Proving that viruses do play a demonstrable role in chronic fatigue requires a comprehensive prospective study,
which will be expensive to undertake and cannot guarantee to produce the necessary proof. Some of the reasons why
the role of viruses in chronic fatigue will be difficult to prove lie with the nature of viruses, the way they infect the
body, the recovery process and personal attitudes to sporting prowess. If viruses are to be blamed for these often
long-term effects, the evidence must be convincing.
Viruses and Disease
Viruses are very common causes of (mostly minor) diseases. It has been estimated that the average person has about
three virus infections a year, more in childhood, and fewer as one gets older (6). Specimens for a confirmatory
laboratory diagnosis are taken from only a small proportion and mostly only from those patients who are admitted to
hospital. For the great majority, the illness is dismissed as “just a virus,” the sufferer told to wait, in bed or out of it,
with or without general non-specific treatment, and all will be well. In truth, this is often good practical advice and
considerable extra demands on health service resources would have to be made to take further the investigation and
management of what are usually self-limiting conditions.

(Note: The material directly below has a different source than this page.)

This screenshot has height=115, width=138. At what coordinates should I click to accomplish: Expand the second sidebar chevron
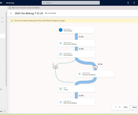click(x=2, y=22)
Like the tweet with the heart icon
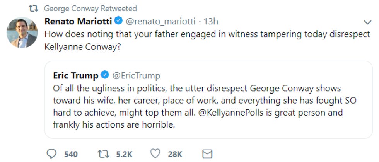This screenshot has width=379, height=162. point(155,154)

Viruses are obligate intracellular parasites that must enter some of the cells of the body to replicate their kind, which
is the virus’ objective in invading a new host. The normal internal mechanisms of these cells are then diverted into
making new virions (virus particles). This distortion of the internal milieu usually means that the cell will break up
and die as the new virus particles are released. Virus replication is highly productive with the progeny from one cell
running into thousands, but, overall, the invasion and the resultant damage are rarely fatal to the patient as a whole.

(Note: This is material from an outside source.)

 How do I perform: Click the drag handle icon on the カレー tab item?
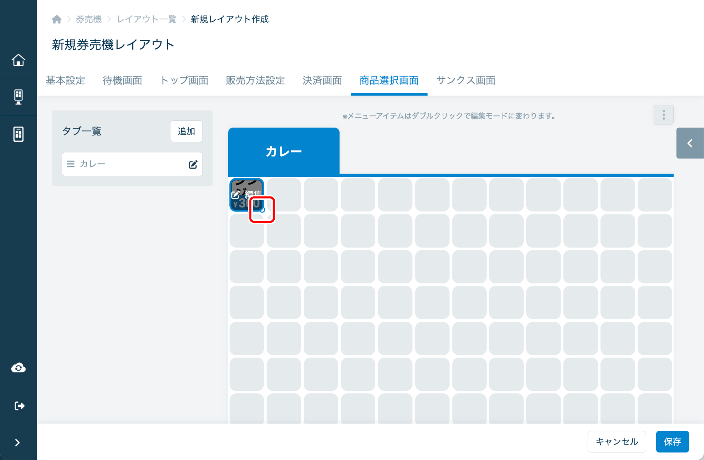(x=71, y=164)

This is because viruses are often very selective in the cells they infect, and even in severe infections, the proportion
of the total body cells involved is very small. Nevertheless, if the cells involved are vital to its survival, this may still
cause the host’s death. Rabies, human immunodeficiency virus (HIV), hepatitis B, polio, and smallpox may all be
fatal for this reason, although only rabies appears to be inevitably so. The final outcome of a virus infection will
depend on the particular virus, how and where it multiplies, how soon it runs out of susceptible cells, and the speed
and level of the mobilization of the body’s humoral and cellular defenses.

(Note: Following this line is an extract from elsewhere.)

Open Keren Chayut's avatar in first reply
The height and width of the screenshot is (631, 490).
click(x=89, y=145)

This review is not concerned with these severe viruses. Few athletes at any standard of performance will be able to
continue to do their best while infected by them, with the possible exception of those with HIV, before AIDS
develops. Much more relevant are the common viruses widely prevalent throughout the world and normally causing
apparently trivial illness but which, in some cases, may lead to persisting damage that reduces an athlete’s
performance levels.
A Virus Infection
To plan a prospective study on the effects of viruses on performance, it is essential to understand the processes and
events during an infection, what must be done to confirm that it has happened, and which virus was implicated. The
profile of a typical virus infection is shown in Figure 1. As with other generalizations, this is a simplification but
illustrates the general principles of what happens in the majority of cases. The figures along the X-axis are events,
not a scale of time. At point 1, the host is exposed to the virus, and there follows an incubation period between
points 1 and 3. Its length varies from a few hours to weeks or even months and is characteristic of each virus. It is
shorter with respiratory viruses, where the target organ is directly accessible to the incoming virus, and longer where
the virus has to migrate from the point of entry to the target organ. That, too, is an over-simplification of very
complex processes but illustrates the concept. At point 2, shortly before point 3 when the symptoms develop, virus
replication will usually raise the amount of virus to detectable levels in the infected organs and often those affected
as well. (This is not necessarily the same thing, as is discussed under “Virus Diagnosis” below.) Virus replication
rapidly reaches a peak, which may occur when the symptoms and signs of disease also reach a peak, and declines
thereafter. In many cases, the virus is no longer detectable after point 4, about 5 days after the patient first feels ill.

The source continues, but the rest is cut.